K92 Mining Inc. (“K92”) is pleased to announce that it has closed its non-brokered private placement of 12,500,000 units at $1.00 per unit for gross proceeds of $12,500,000. All securities issued pursuant to the private placement are subject to a four month hold expiring November 21st, 2016.
Each unit issued consists of one common share and one-half common share purchase warrant, with a whole warrant giving the holder the right to purchase another common share for a period of 12 months from closing at $1.50 per share.
Proceeds of the financing are intended to be used for general corporate purposes and to give the company enhanced optionality when completing the underground incline drive from Irumafimpa to Kora, with drill testing along the way.
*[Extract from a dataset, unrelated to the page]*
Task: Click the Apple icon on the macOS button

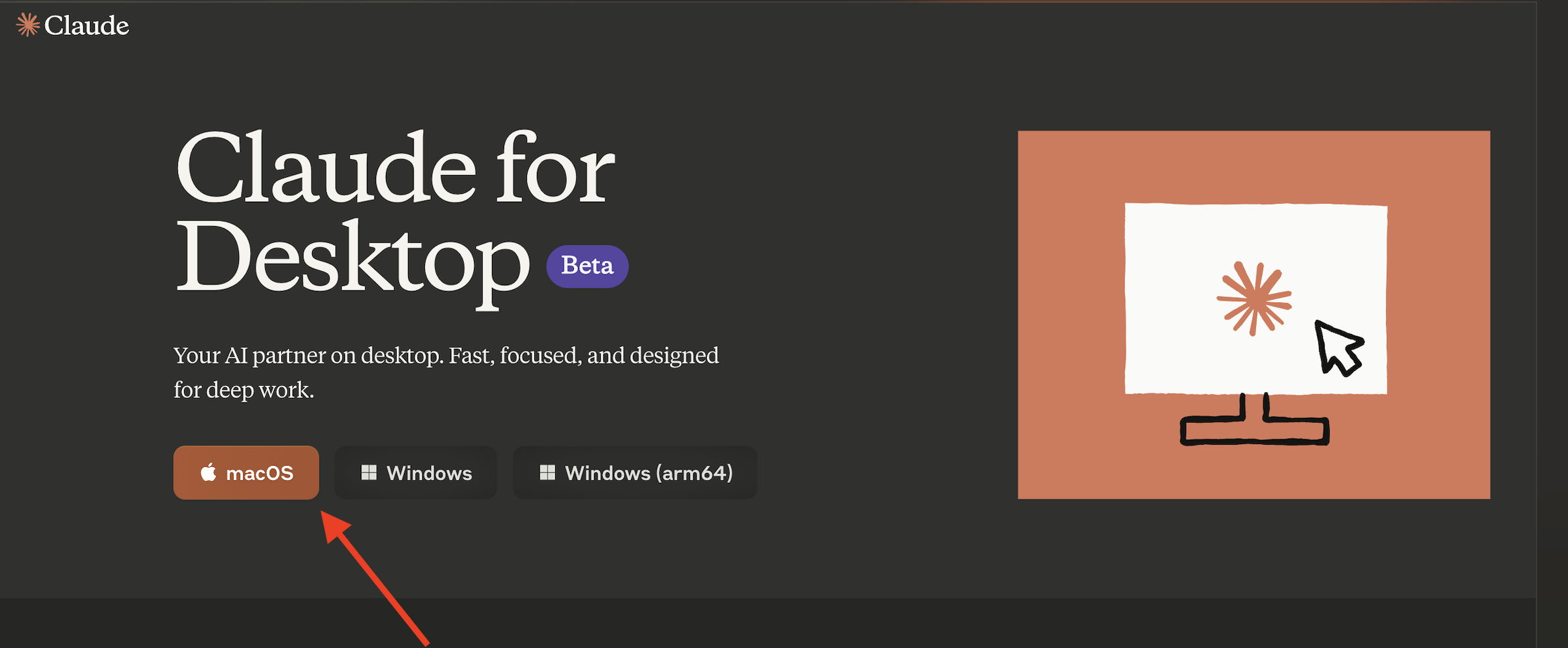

Finders fees of $236,180 in cash, 592,074 common shares and 828,254 broker warrants (exercisable at $1.50 for a period of 12 months) will be paid in relation to the private placement subject to TSX Venture approval. All warrants issued in connection with this private placement are subject to forced acceleration should K92’s common shares close at $2.00 or greater for 10 straight trading days.
On Behalf of the Company,
Chief Executive Officer
The TSXV has in no way passed upon the merits of the proposed Financing and has neither approved nor disapproved the contents of this press release.
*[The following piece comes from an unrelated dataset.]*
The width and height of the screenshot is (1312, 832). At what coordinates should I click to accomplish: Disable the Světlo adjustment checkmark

Neither the TSX Venture Exchange nor its Regulation Services Provider (as that term is defined in the policies of the TSXV) accepts responsibility for the adequacy or accuracy of this release.
CAUTIONARY STATEMENT REGARDING FORWARD-LOOKING INFORMATION: This news release includes certain “forward-looking statements” under applicable Canadian securities legislation. Forward-looking statements are necessarily based upon a number of estimates and assumptions that, while considered reasonable, are subject to known and unknown risks, uncertainties, and other factors which may cause the actual results and future events to differ materially from those expressed or implied by such forward-looking statements. All statements that address future plans, activities, events or developments that the Company believes, expects or anticipates will or may occur are forward-looking information, including statements regarding completion of the Financing and the expected use of proceeds. Forward-looking statements and information contained herein are based on certain factors and assumptions regarding, among other things, the market price of the Company’s securities, metal prices, taxation, the estimation, timing and amount of future exploration and development, capital and operating costs, the availability of financing, the receipt of regulatory approvals, environmental risks, title disputes, failure of plant, equipment or processes to operate as anticipated, accidents, labour disputes, claims and limitations on insurance coverage and other risks of the mining industry, changes in national and local government regulation of mining operations, and regulations and other matters.. There can be no assurance that such statements will prove to be accurate, as actual results and future events could differ materially from those anticipated in such statements. Accordingly, readers should not place undue reliance on forward-looking statements. The Company disclaims any intention or obligation to update or revise any forward-looking statements, whether as a result of new information, future events or otherwise, except as required by law.